Die Beschäftigten im öffentlichen Dienst sorgen tagtäglich in den verschiedensten Bereichen für einen funktionierenden Staat: Von der Abfallentsorgung, über Grünflächenämter, innere Sicherheit, Kitas, Krankenhäuser, Verwaltung bis zur Wasserversorgung, um nur eine kleine Auswahl zu nennen. Die Gewerkschaften machen in der anstehenden Tarifrunde deutlich, dass diese Aufgaben gut gemacht werden, von guten Leuten – die für ihre Arbeit auch ordentlich entlohnt werden müssen: Weil sie es wert sind.
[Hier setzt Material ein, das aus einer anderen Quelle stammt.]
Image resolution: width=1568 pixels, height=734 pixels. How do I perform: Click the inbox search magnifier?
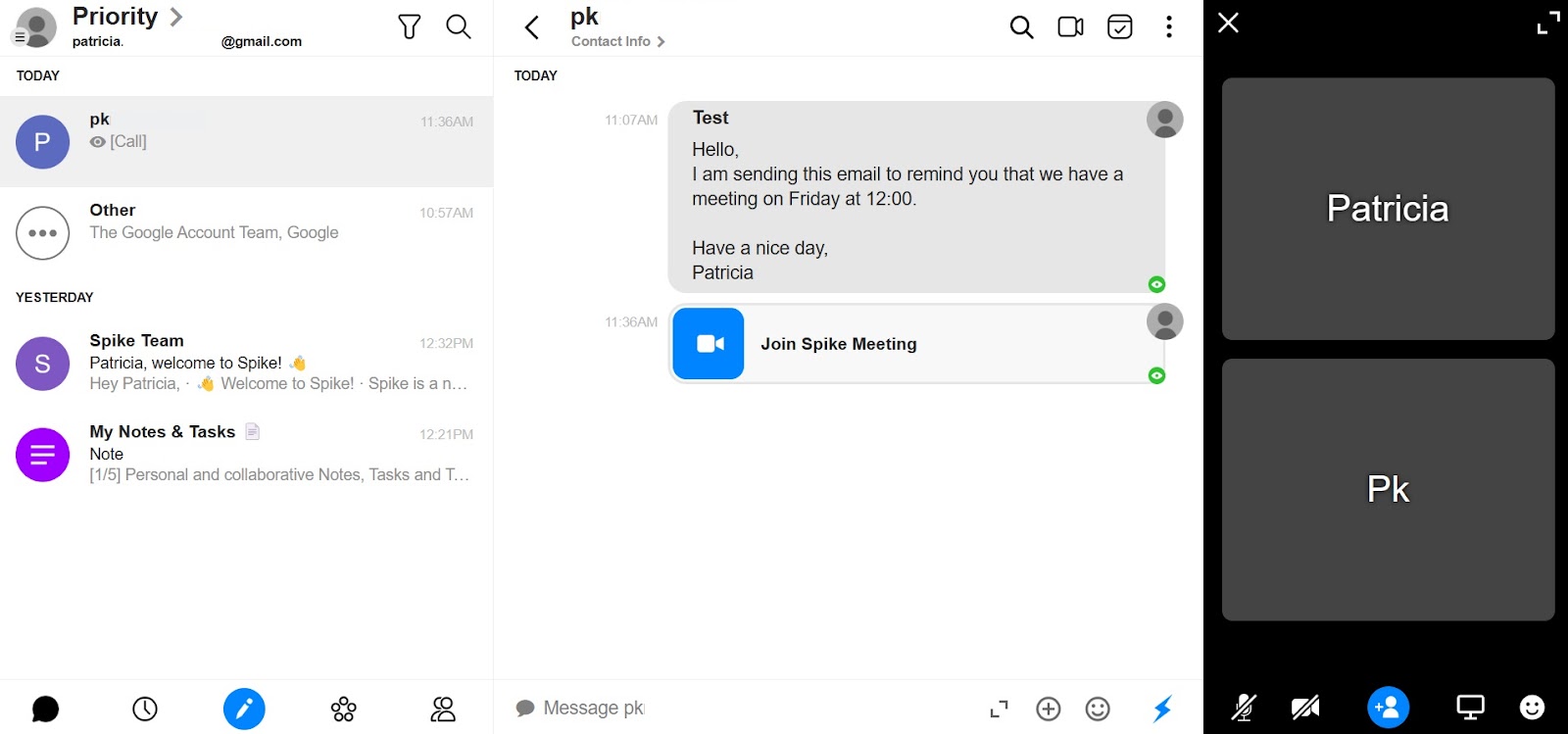click(459, 26)
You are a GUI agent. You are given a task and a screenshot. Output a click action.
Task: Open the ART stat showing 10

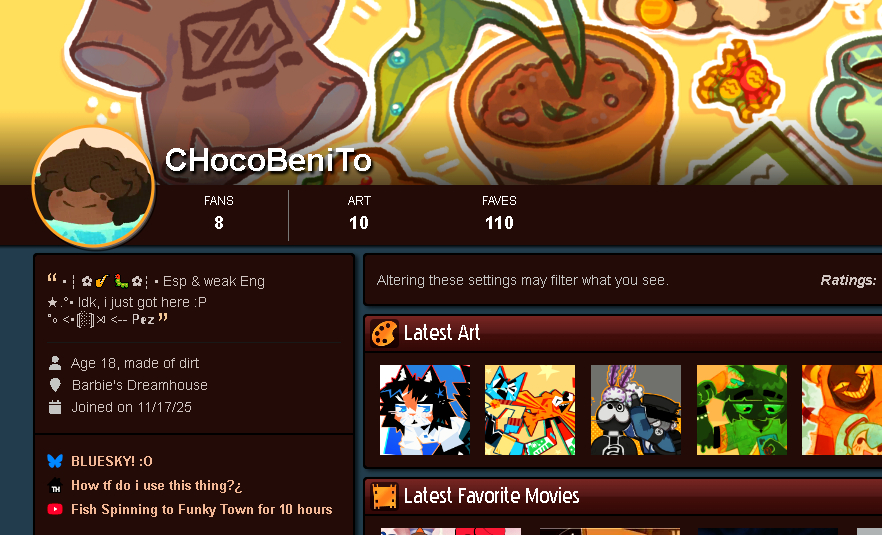pyautogui.click(x=359, y=214)
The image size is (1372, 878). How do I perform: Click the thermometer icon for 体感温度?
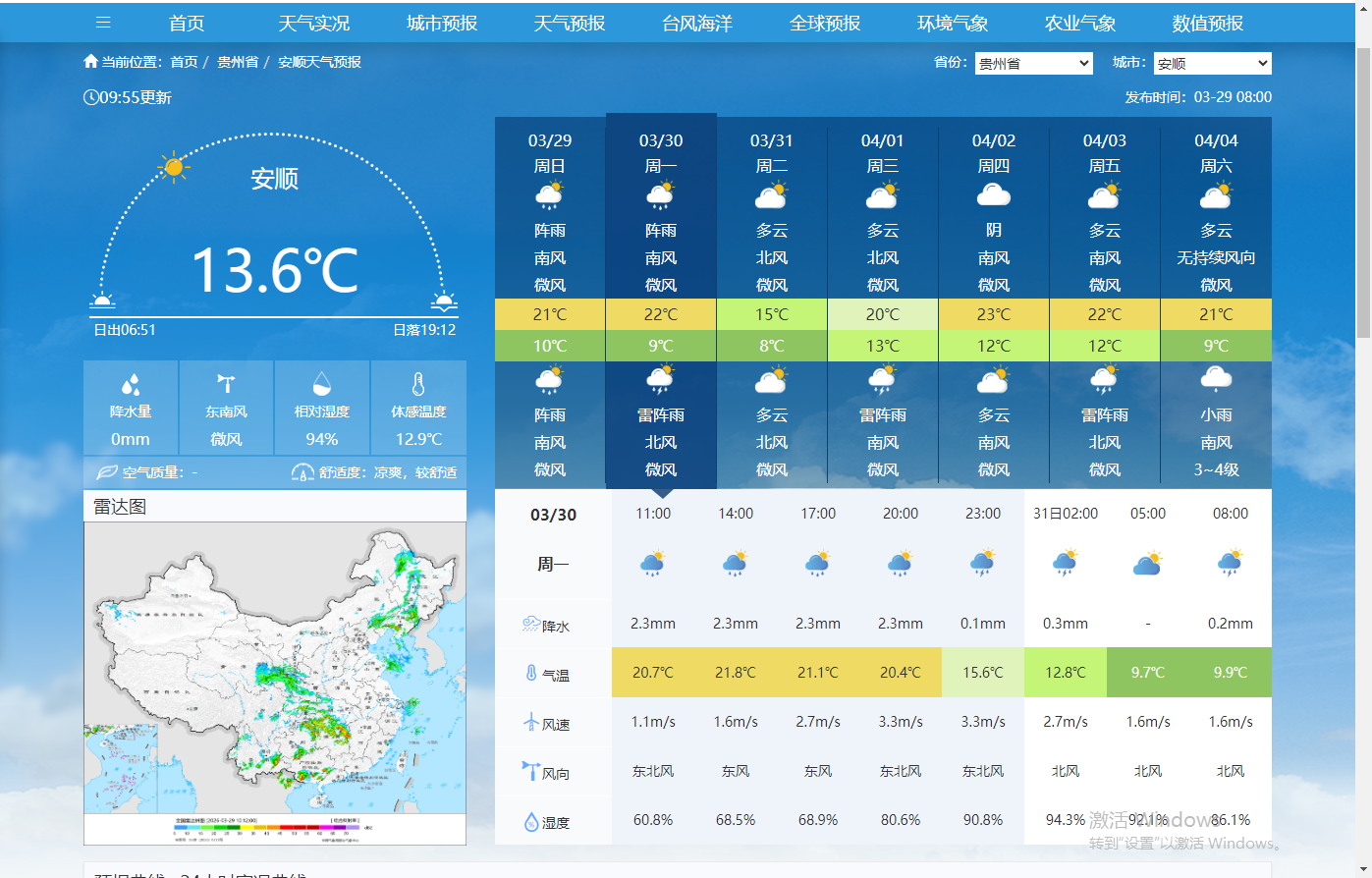point(418,384)
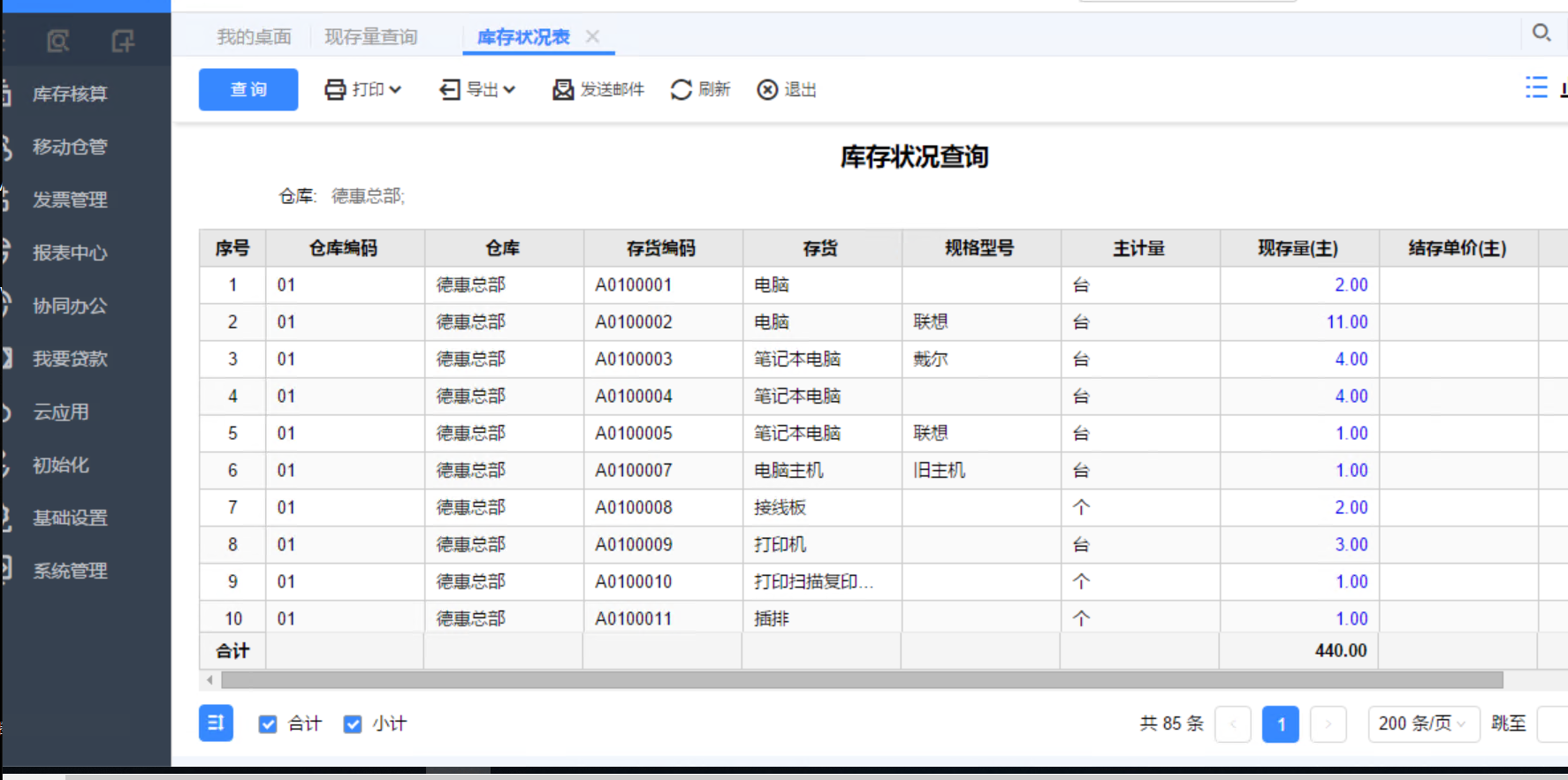Click the blue 查询 button
Image resolution: width=1568 pixels, height=780 pixels.
pos(248,89)
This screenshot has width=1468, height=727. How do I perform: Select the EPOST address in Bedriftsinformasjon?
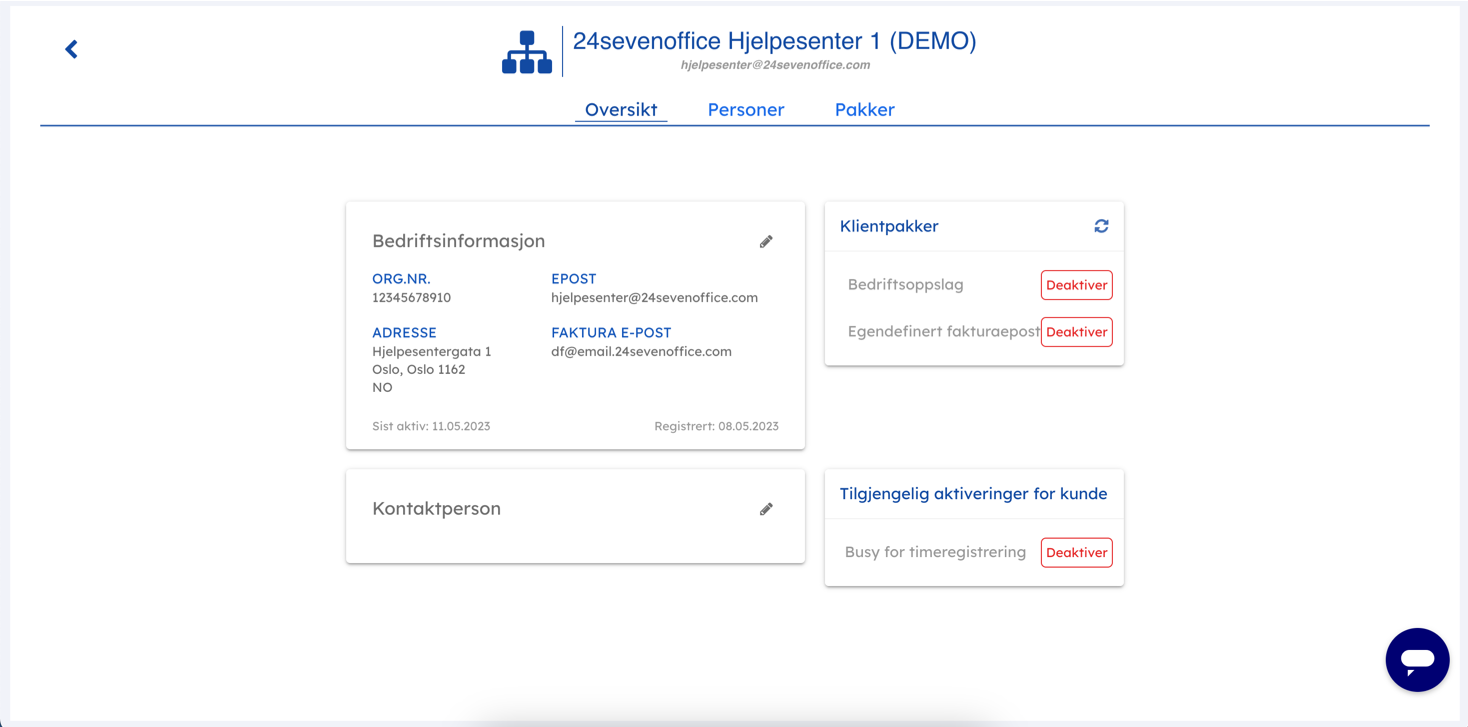pyautogui.click(x=654, y=298)
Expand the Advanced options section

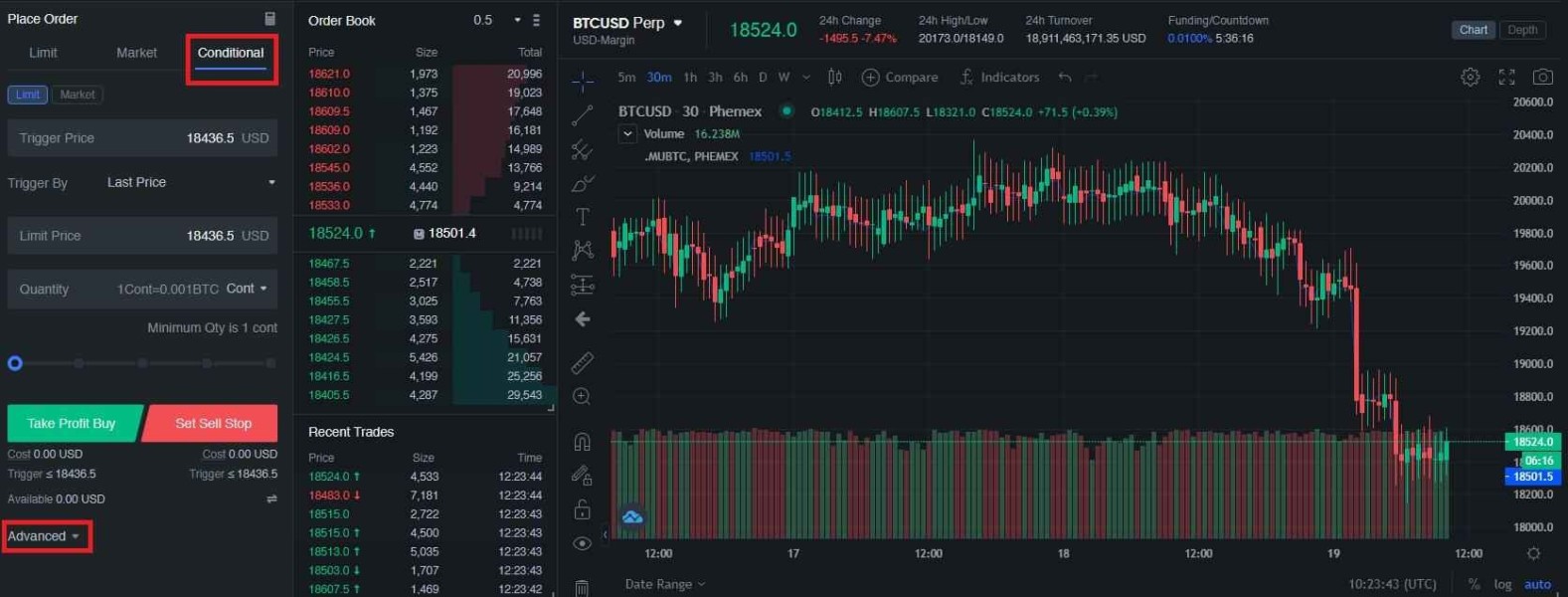(44, 536)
Die Vorsitzenden der ÖD-Gewerkschaften verkünden ihre Forderungen für die Tarifbeschäftigten.
Foto: GdP/Rüdiger Holecek

Bedeutend sind die Forderungen sowie das Verhandlungsergebnis auch für die knapp 366.000 BeamtInnen, RichterInnen, SoldatInnen sowie 182.000 VersorgungsempfängerInnen des Bundes. Für sie fordern der DGB und seine Mitgliedsgewerkschaften die zeit- und wirkungsgleiche Übertragung des Tarifergebnisses auf die Besoldung sowie die Angleichung der regelmäßigen Wochenarbeitszeit von 41 Stunden auf das Tarifniveau von 39 Stunden. Die Regelungskompetenz für die Besoldung der BeamtInnen der Kommunen liegt bei den Ländern, weshalb für sie die Tarifrunde der Länder entscheidend ist. Diese findet im Frühjahr 2019 statt.